There are, of course, reasons that dividends have declined in importance. They aren’t always tax-efficient – investors have to pay income tax on them, compared to usually lower capital gains taxes on increases in the share price. Companies have explored other ways of rewarding shareholders, such as share buy-backs.
But it has gone too far.
Dividends are important for three reasons.
First, they are a crucial component of shareholders’ total return. Over the medium-term, the owners of capital will be rewarded just as much by the payouts on their shares as they will be any rise in equity markets. More importantly, companies can control it. There isn’t much they can do about share prices. Equity markets are buffeted by dozens of different events. But they can always decide their dividend.

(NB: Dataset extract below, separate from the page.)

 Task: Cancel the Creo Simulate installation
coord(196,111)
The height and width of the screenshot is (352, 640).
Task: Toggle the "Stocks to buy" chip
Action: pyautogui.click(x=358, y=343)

Next, it an’t be fiddled. A clever finance director can come up with all sorts of different ways of measuring performance, most of which can be tweaked depending on where you park different assets and liabilities. Investment bankers can devise fiendishly complex ways of restructuring companies that are meant to ‘create value’ for shareholders. They may or may not be real. But if a company used to pay out 50p per share every six months, it either still does or it doesn’t. It’s completely transparent.
Thirdly, the dividend is the essence of what a stock market is about. Investors gives companies their money to build factories, shops and warehouses, In return, they receive a steady share of the profits in the form of dividends. Lose sight of that, and it hard to think what the stock market is really for.
So what can the markets do about it.
Two changes would help.
First, why not link the pay of chief executives directly to the dividend? Instead of baffling schemes designed to pay-out if they hit a whole series of benchmarks, just offer them a slice of the total pay-out to shareholders. If they can get the dividend up, then they’ll make a lot of money. If they cut the pay-out, they’d loose a lot of money. It would be simple, easy to measure, and make sure they were motivated by precisely the same target as their shareholders.
Next, exert some discipline.
Institutional shareholders should get back to the policy of turning on boards that cut the dividend. It should be a last resort, to be used only an the direst of emergencies, not one of the first costs that can be sliced during a downturn. Make it clear that the chairman and chief executive are expected to offer their resignation at the same time.
Both would very quickly make paying out regular and rising dividends the main priority of most listed companies again.
And, fairly quickly, that would make for a far healthier stock market – and certainly one that was a lot more rewarding for investors.